What the exercise asks: When the word "product" shows up in a line of the records below, copy that line.

Records to use:
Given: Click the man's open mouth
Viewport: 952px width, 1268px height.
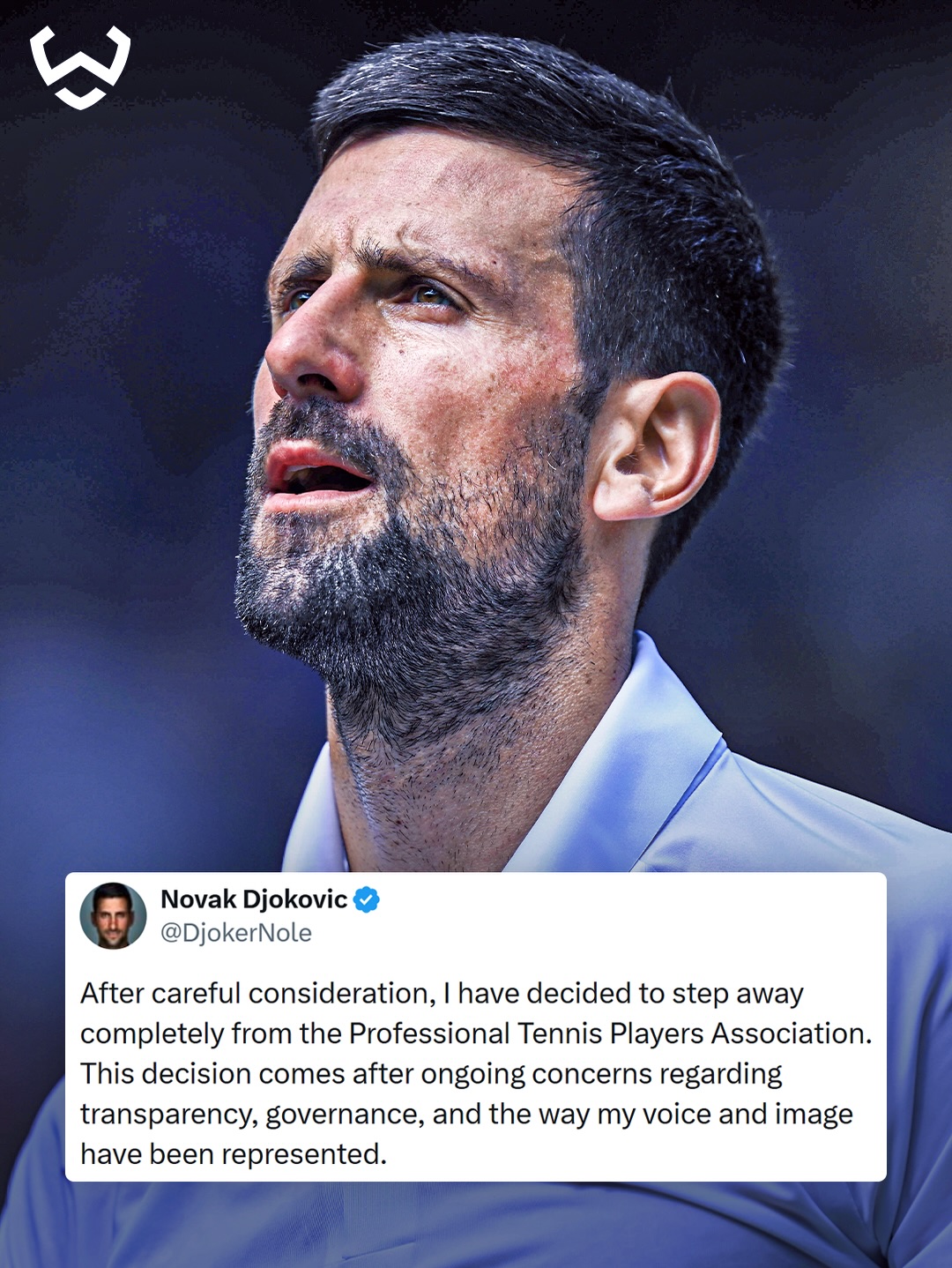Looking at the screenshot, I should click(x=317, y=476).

* * *

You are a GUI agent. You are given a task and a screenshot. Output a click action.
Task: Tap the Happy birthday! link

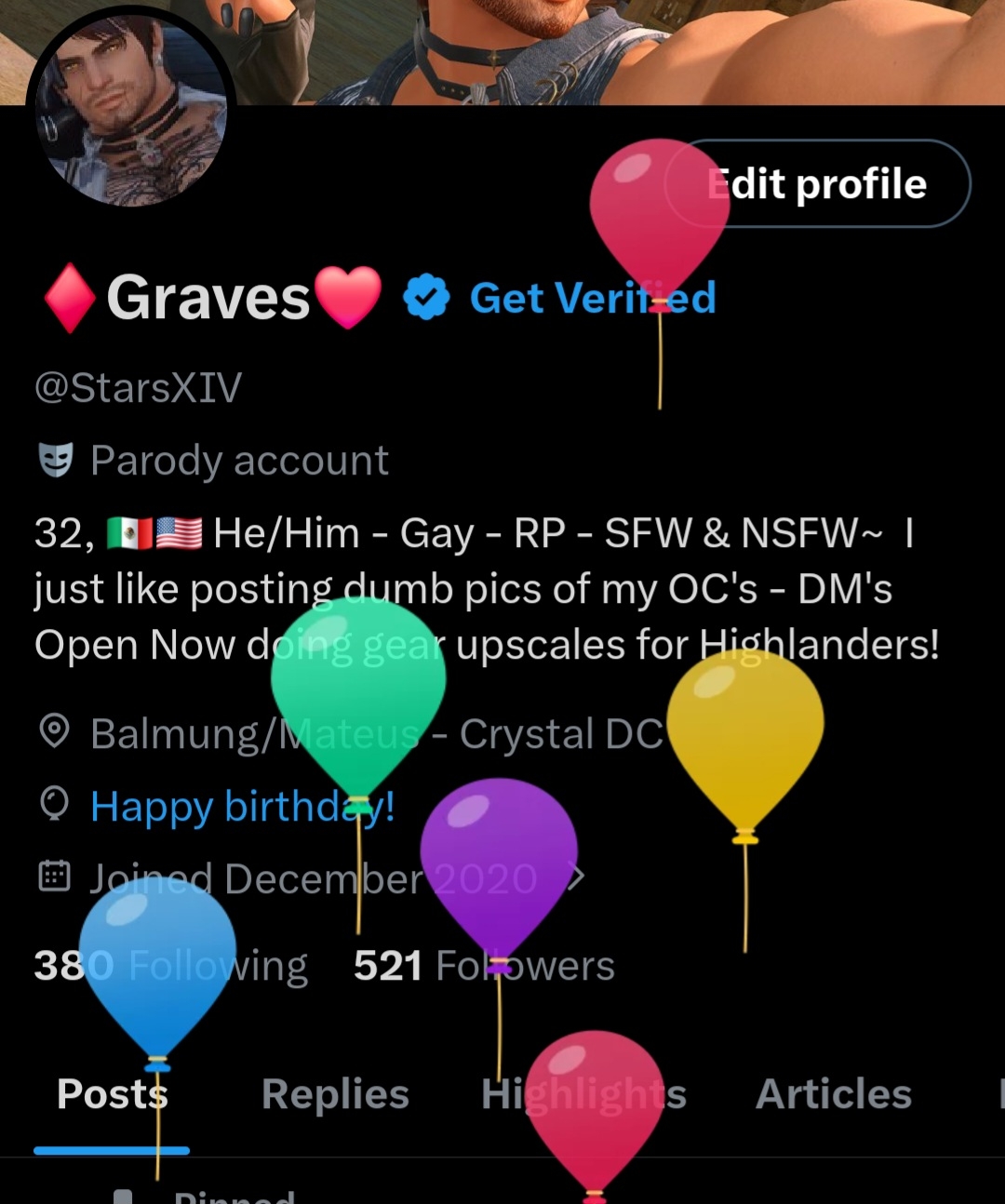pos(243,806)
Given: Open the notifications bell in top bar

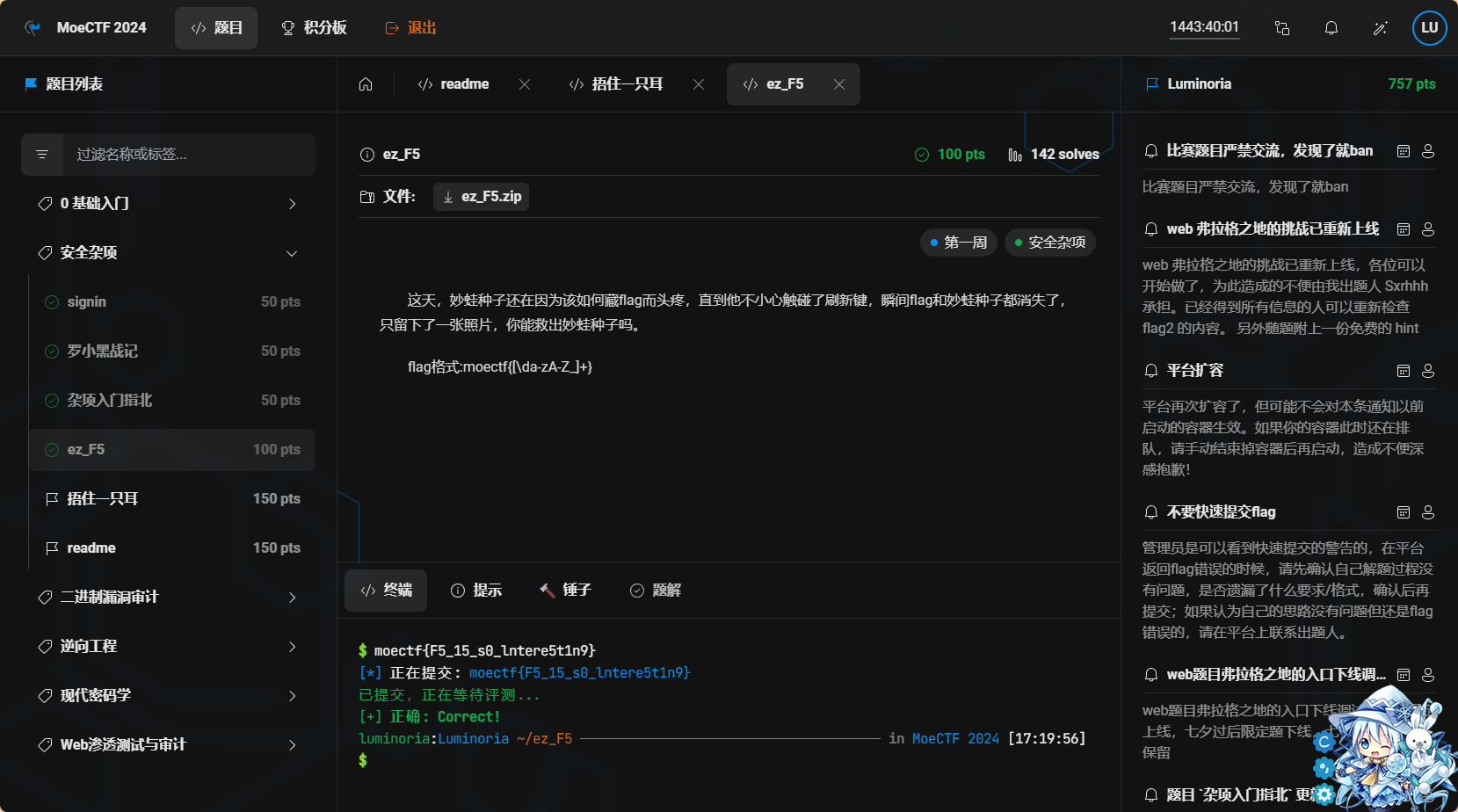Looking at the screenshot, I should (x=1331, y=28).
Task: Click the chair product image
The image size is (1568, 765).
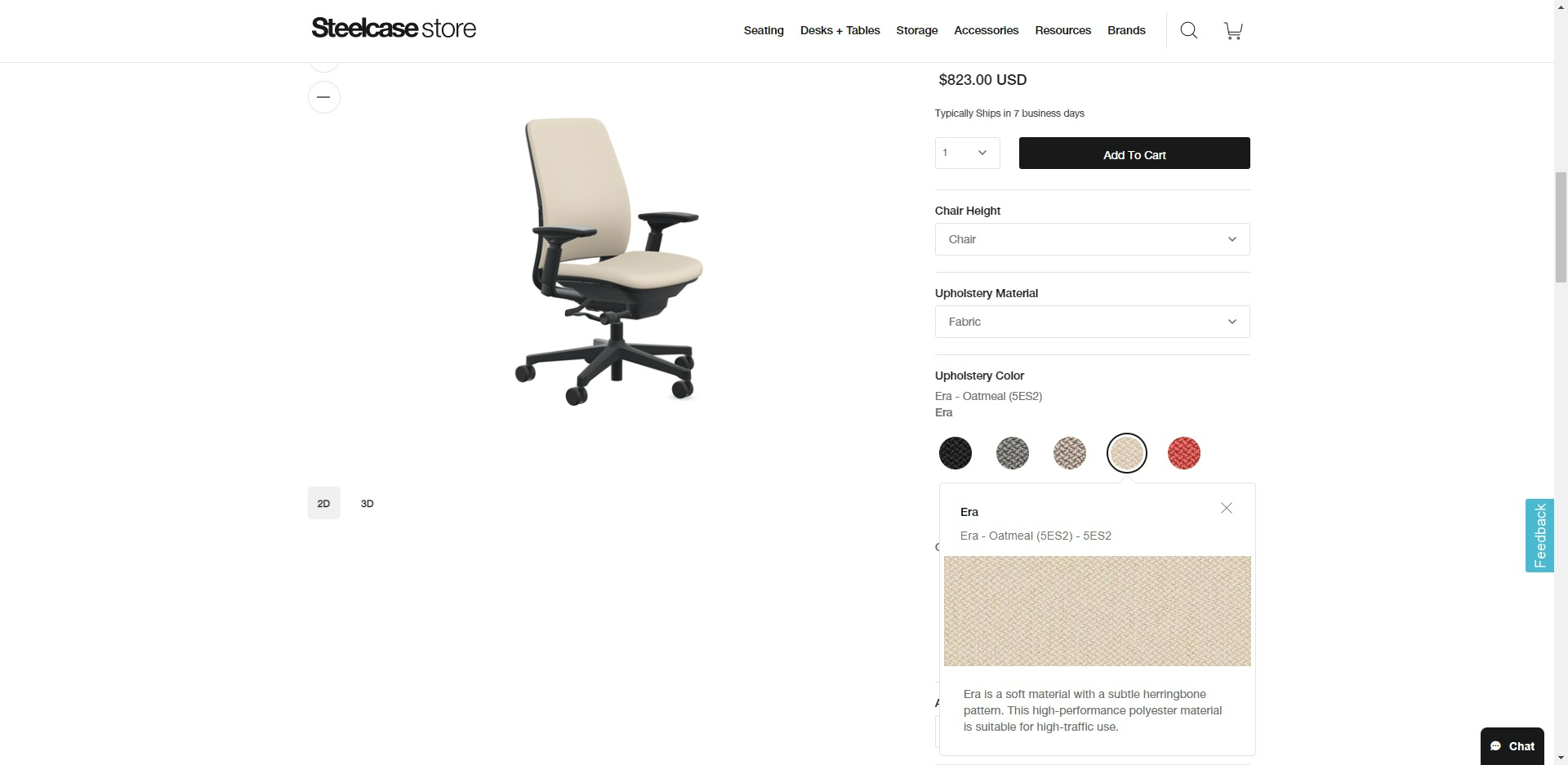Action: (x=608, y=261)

--

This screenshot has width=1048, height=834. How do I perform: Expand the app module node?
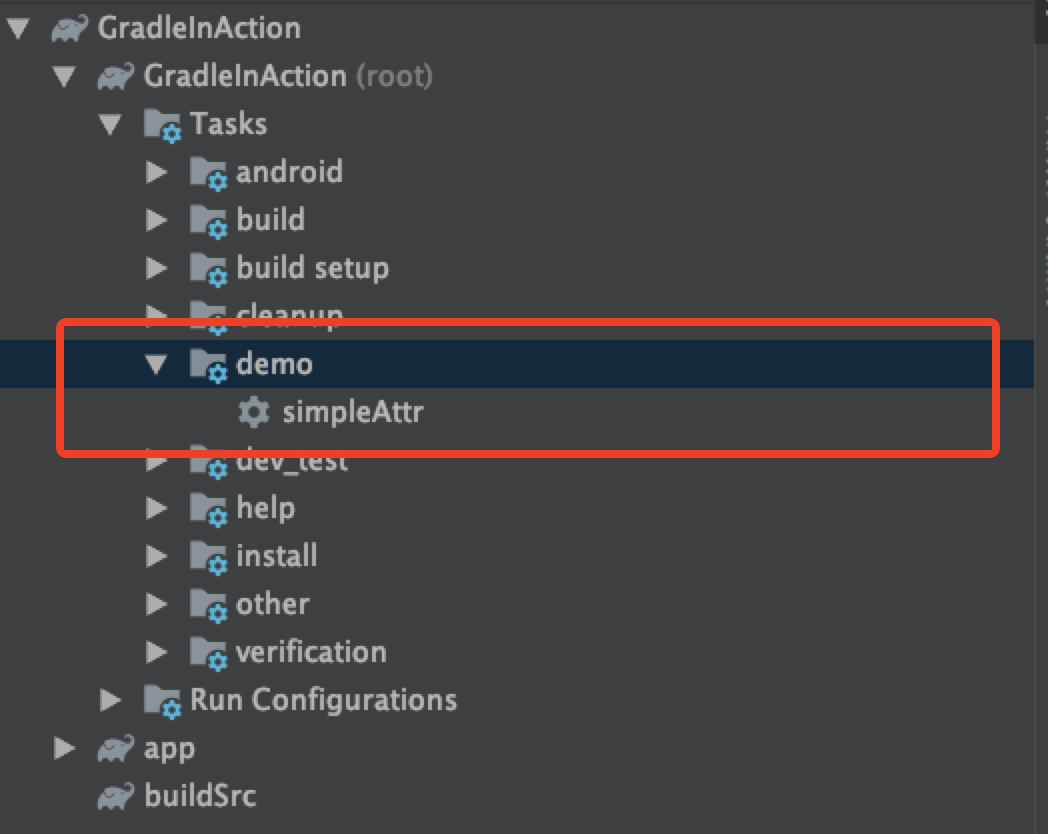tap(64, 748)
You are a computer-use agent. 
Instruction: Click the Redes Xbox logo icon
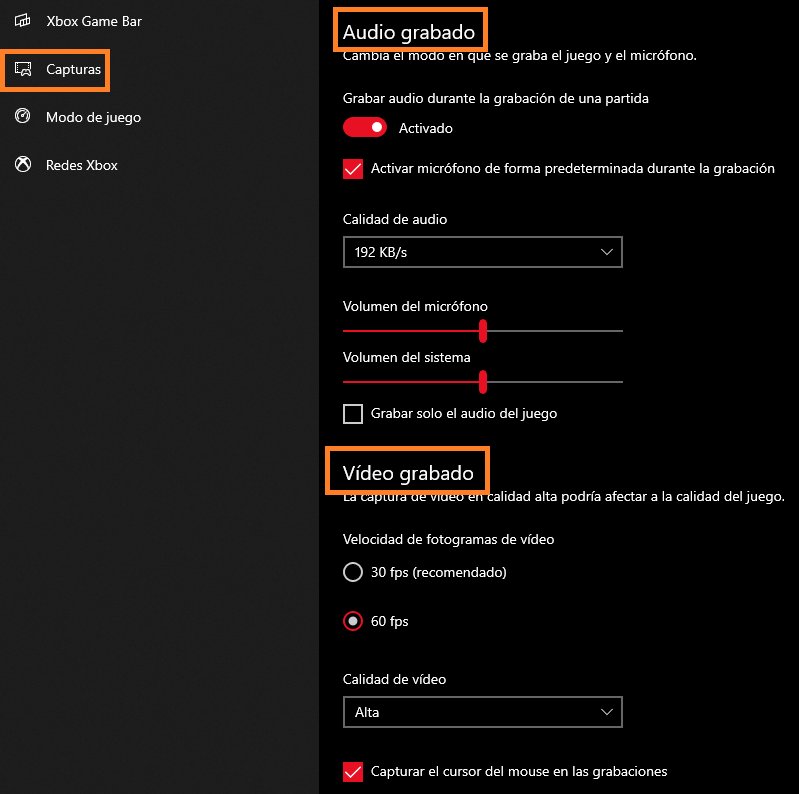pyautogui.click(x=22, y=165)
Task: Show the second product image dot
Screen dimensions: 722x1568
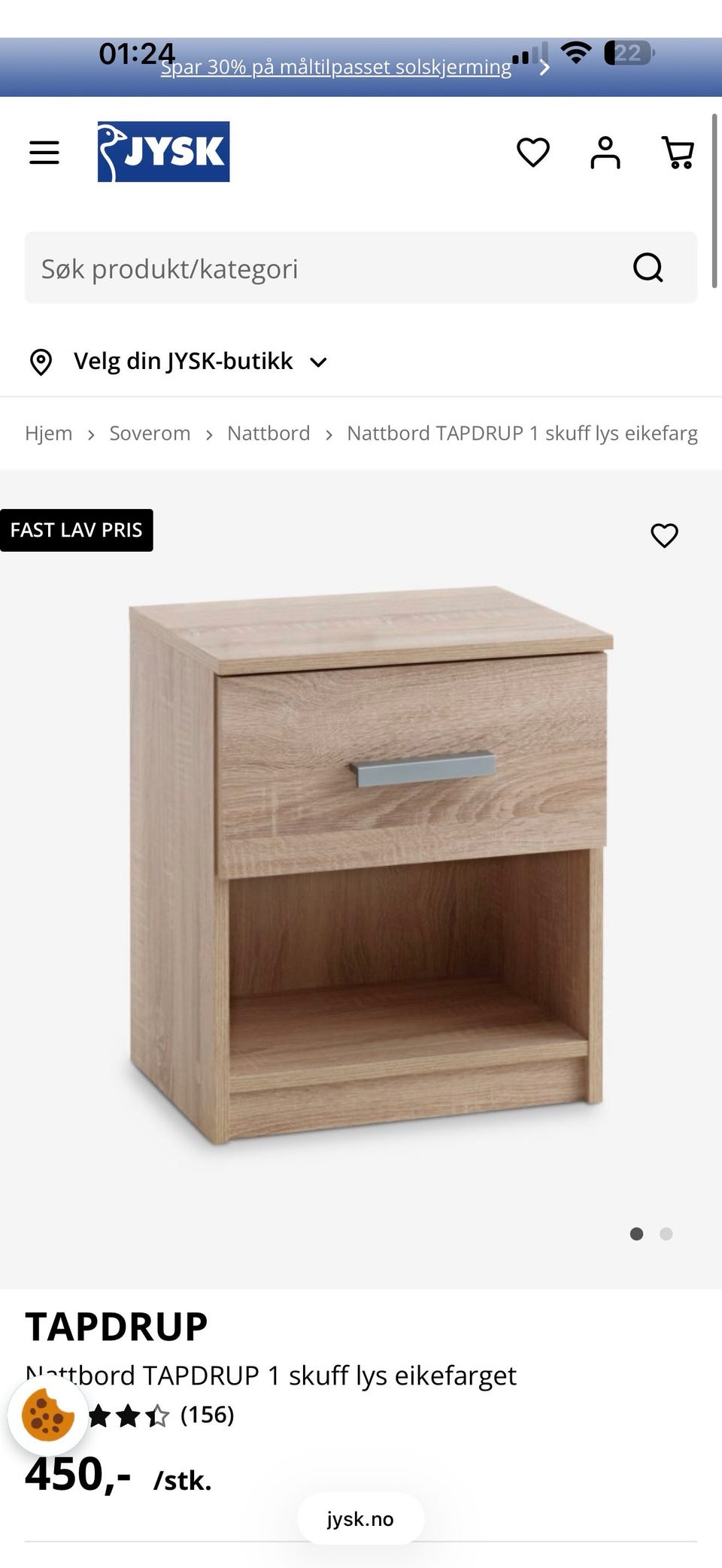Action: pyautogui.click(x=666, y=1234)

Task output:
Task: Click the chair product image
Task: Show the second product image dot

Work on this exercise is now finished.